God, fresh off not interfering with sibling reconciliation, is obviously lonely and tells Jacob to move his whole family to Bethel to build an altar. Announcing the news to his puzzled family, Jacob instructs everyone to "put away the strange gods that are among you, and be clean, and change your garments."

The family delivers to Jacob all the strange gods they have lying around and their earrings. Instead of destroying the objectionable items, Jacob buries them under an oak tree. In case the whole God thing turns out to be rubbish, he'll be wanting those strange gods.

Jacob and Co. arrive in Bethel and build the altar. The previously unmentioned Deborah, Rebekah's nurse, dies and is buried under an oak tree, presumably next to the strange gods and earrings. God comes down from wherever the hell it is lives when not screwing with people on earth and tells Jacob that his name is now Israel.

"Yeah, I know," Jacob says. "The guy in that U2 lyric renamed me. Aren't you reading this book, God?"

As the group is leaving Bethel, Rachel goes into hard labor. Strange, considering that no one has mentioned that she is pregnant.
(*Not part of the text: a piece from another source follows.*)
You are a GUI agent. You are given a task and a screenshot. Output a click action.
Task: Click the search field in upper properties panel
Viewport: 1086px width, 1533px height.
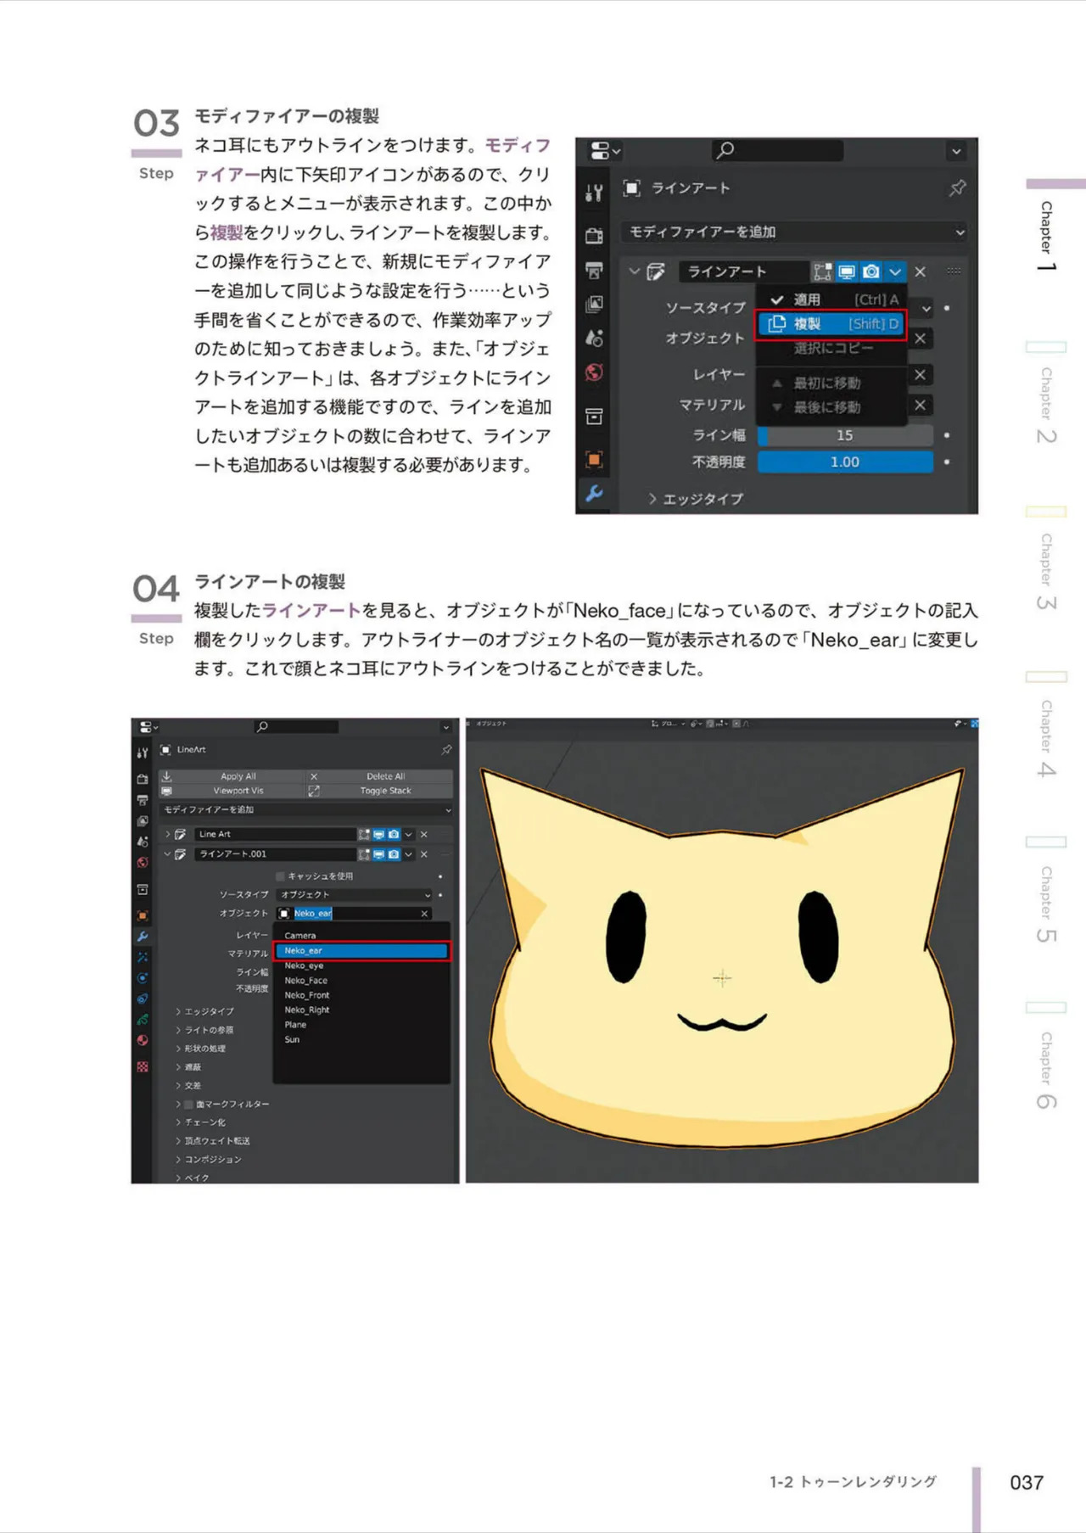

She has a boy, Benjamin, and dies. Jacob sets up a pillar on her grave, and once a year he travels back to Bethel to leave 3 roses and a bottle of cognac before slipping away unnoticed.

Back at home, the mandrake-loving Reuben sleeps with Israel's concubine Bilhah. No mention of a punishment yet, but one can only imagine that it will be a doozy.

Oh, and Isaac dies. It's just tossed in at the end of Chapter 35, so I doubt it has any significance whatsoever.

A Musical Is Born

All is not well with Esau. His rich brother is crowding him out. The fields aren't big enough for all the cattle. Everyone's all like "Israel this," and "Israel that," and Esau is sick of it. So he moves to Seir.

The rest of chapter 36 consists of a list of Esau's generations, the kind of names that people say when they want to make fun of biblical names. They are pretty funny, now that I think about them. Check them out here.

Chapter 37 introduces one of the more sympathetic and interesting characters so far--maybe the only sympathetic and interesting one: Joseph. All of Joseph's brothers hate him because he is their father Israel's favorite. Israel loves Joseph so much he made the boy a coat of many colors. Can you believe that shit? The other kids only got coats of a few colors. The hate gravy is Joseph's prophetic dreams. One involves Joe and his brother's stacking sheaves of wheat, and the brother's stacks bow obediently to Joseph's. This is widely interpreted to mean that one day Joseph will be the master of his brothers. Oh, shit! Now it's on!

Joseph has another dream: the sun, the moon, and 11 stars all bow to him. Boring the piss out of everyone in earshot, he won't shut up about the dream. Unfortunately, Joseph doesn't have a dream where his brothers plot to kill him but instead throw him into a pit and then sell him to Midianite merchants for 20 pieces of silver. Now that would have been a good dream to have because it's about to come true.

Covering up their crime, the brothers tear Joseph's coat, splash it with goat's blood, and tell Israel that Joseph was devoured by a beast. Israel is so upset he tears off his clothes and puts sackcloth on his genitals. I assume that means he was upset.

Later, the merchants sell Joseph to Potiphar, the captain of the Pharaoh's guard. I tell you , if I were Israel, I'd move my family to Arizona just to get away from the Egyptians. They've been nothing but trouble.